Notes on linear regression
analysis (pdf file)

Introduction
to linear regression analysis

What to look for in regression output

What's the bottom line? How to compare models

Testing the
assumptions of linear regression

Additional notes on regression analysis

Spreadsheet with
regression formulas (new version including RegressIt output)

Stepwise and all-possible-regressions

RegressIt: free Excel add-in for
linear regression and multivariate data analysis

Quantitative
models always rest on assumptions about the way the world works, and there are
four principal assumptions which justify the use of linear regression models
for purposes of inference or prediction:

**(i)
linearity**** and additivity** of the
relationship between dependent and independent variables:

(a) The expected value of dependent variable is a straight-line function of
each independent variable, holding the others fixed.

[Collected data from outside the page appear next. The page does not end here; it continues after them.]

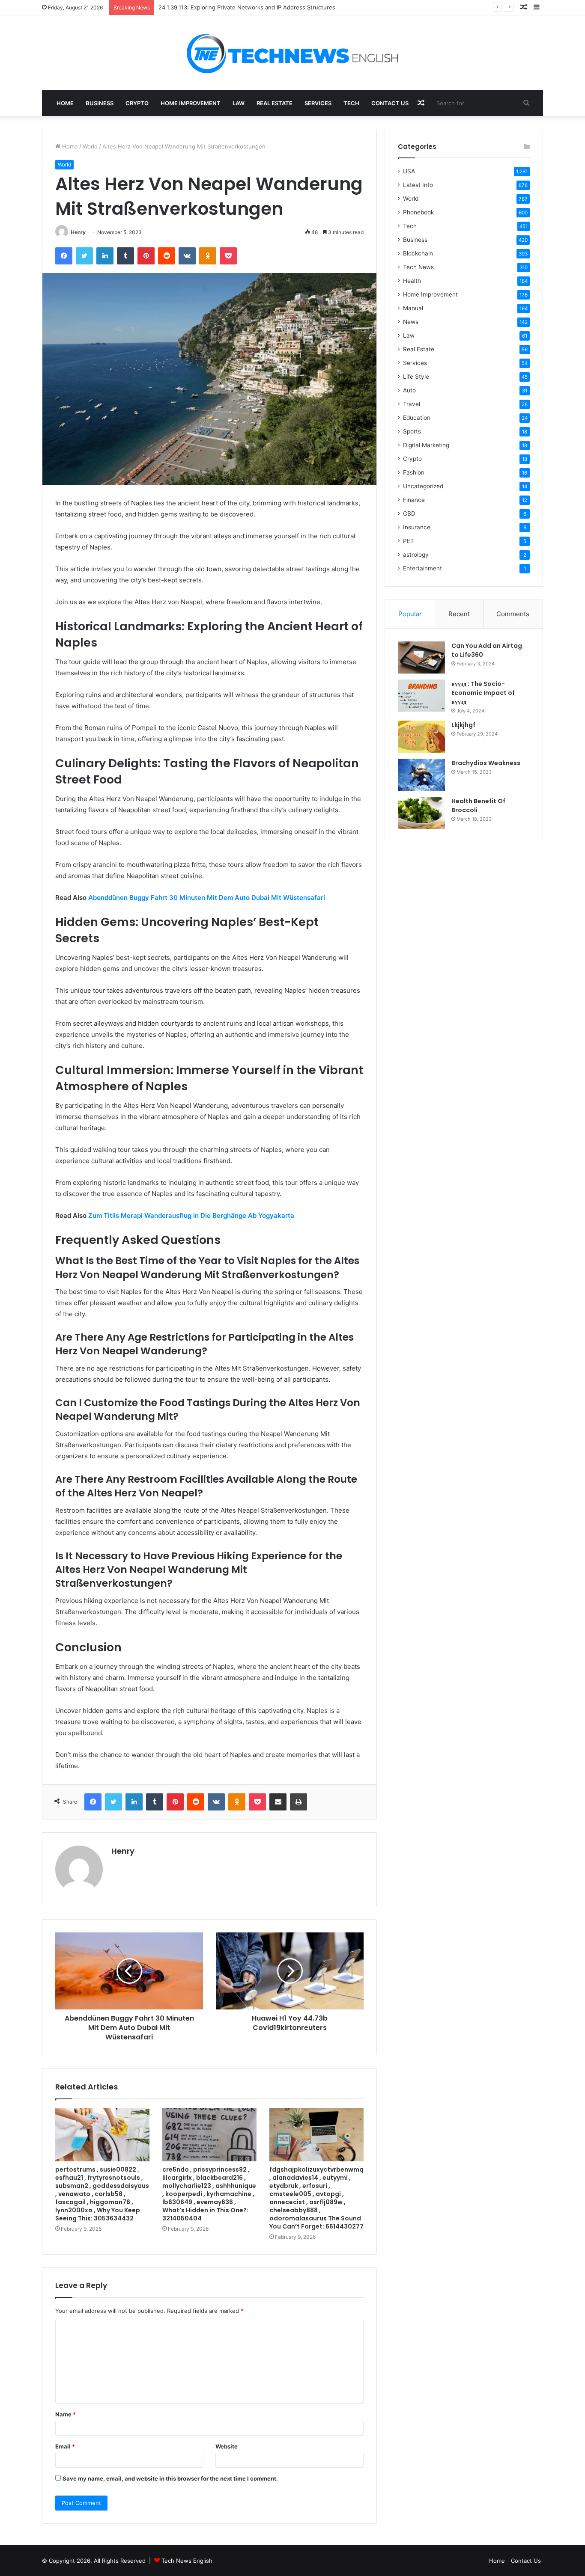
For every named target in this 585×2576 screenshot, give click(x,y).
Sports (412, 431)
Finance (414, 499)
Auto (409, 390)
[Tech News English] (292, 53)
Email (65, 2446)
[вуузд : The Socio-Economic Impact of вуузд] (421, 696)
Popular (410, 614)
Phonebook (418, 212)
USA (409, 171)
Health (412, 280)
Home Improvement (191, 103)
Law (239, 103)
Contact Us (390, 103)
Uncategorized (423, 486)
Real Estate (274, 103)
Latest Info (418, 184)
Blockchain (418, 253)
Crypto (137, 103)
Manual (413, 308)
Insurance (416, 527)
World (90, 146)
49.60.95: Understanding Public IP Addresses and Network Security (249, 7)
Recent (459, 614)
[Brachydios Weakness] (421, 775)
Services (317, 103)
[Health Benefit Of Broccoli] (421, 813)
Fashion (413, 472)
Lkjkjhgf (463, 725)
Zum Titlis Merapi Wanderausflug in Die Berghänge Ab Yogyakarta (191, 1215)
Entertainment (422, 568)
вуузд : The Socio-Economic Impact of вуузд (483, 693)
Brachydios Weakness (485, 763)
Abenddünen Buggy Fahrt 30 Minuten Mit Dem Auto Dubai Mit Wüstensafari (206, 897)
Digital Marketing (426, 445)
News (410, 321)
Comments (512, 614)
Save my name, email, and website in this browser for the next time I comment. (170, 2478)
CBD (409, 513)
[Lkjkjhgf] (421, 737)
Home (65, 103)
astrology (416, 554)
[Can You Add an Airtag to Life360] (421, 657)
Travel (411, 404)
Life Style (416, 376)
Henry (78, 232)
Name (65, 2414)
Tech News (418, 267)
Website (226, 2446)
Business (99, 103)
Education (416, 417)
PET (408, 540)
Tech (351, 103)
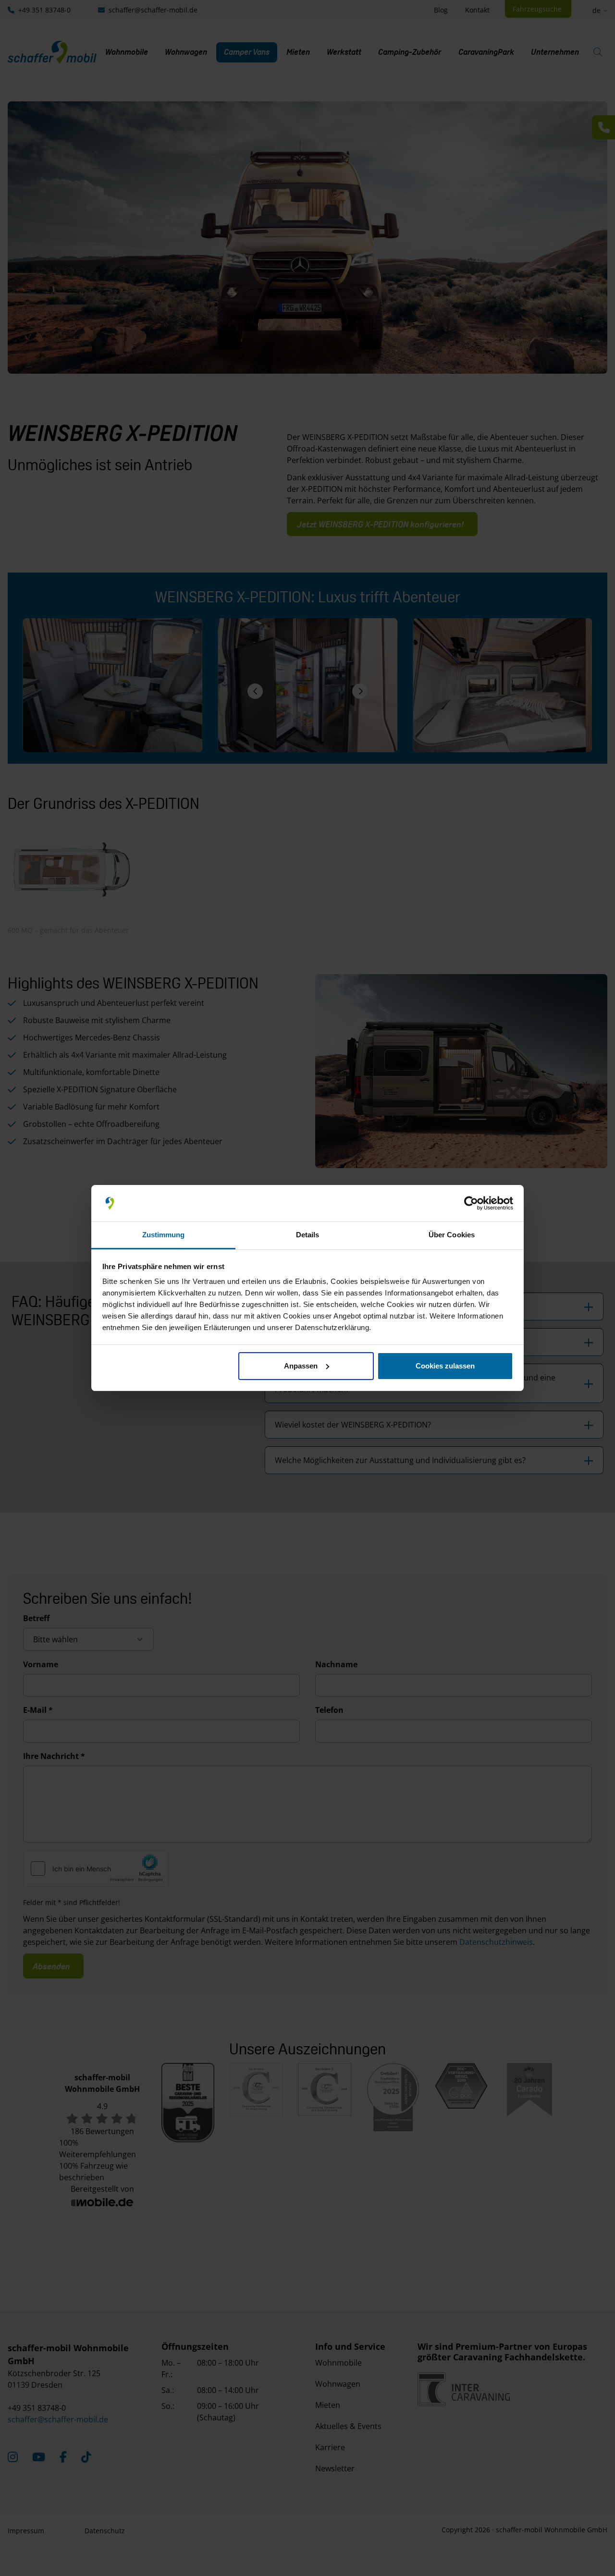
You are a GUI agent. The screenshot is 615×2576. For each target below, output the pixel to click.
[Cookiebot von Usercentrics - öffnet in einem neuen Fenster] (471, 1203)
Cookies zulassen (445, 1366)
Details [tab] (308, 1235)
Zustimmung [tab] (163, 1235)
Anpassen (301, 1366)
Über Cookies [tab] (452, 1235)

(b) The slope of that line does not depend on the values of the other
variables.

(c) The effects of different
independent variables on the expected value of the dependent variable are
additive.

**(ii)
statistical independence** of the errors (in particular, no correlation between
consecutive errors in the case of time series data)

**(iii)
homoscedasticity**
(constant variance) of the errors

(a) versus time (in the case of time series data)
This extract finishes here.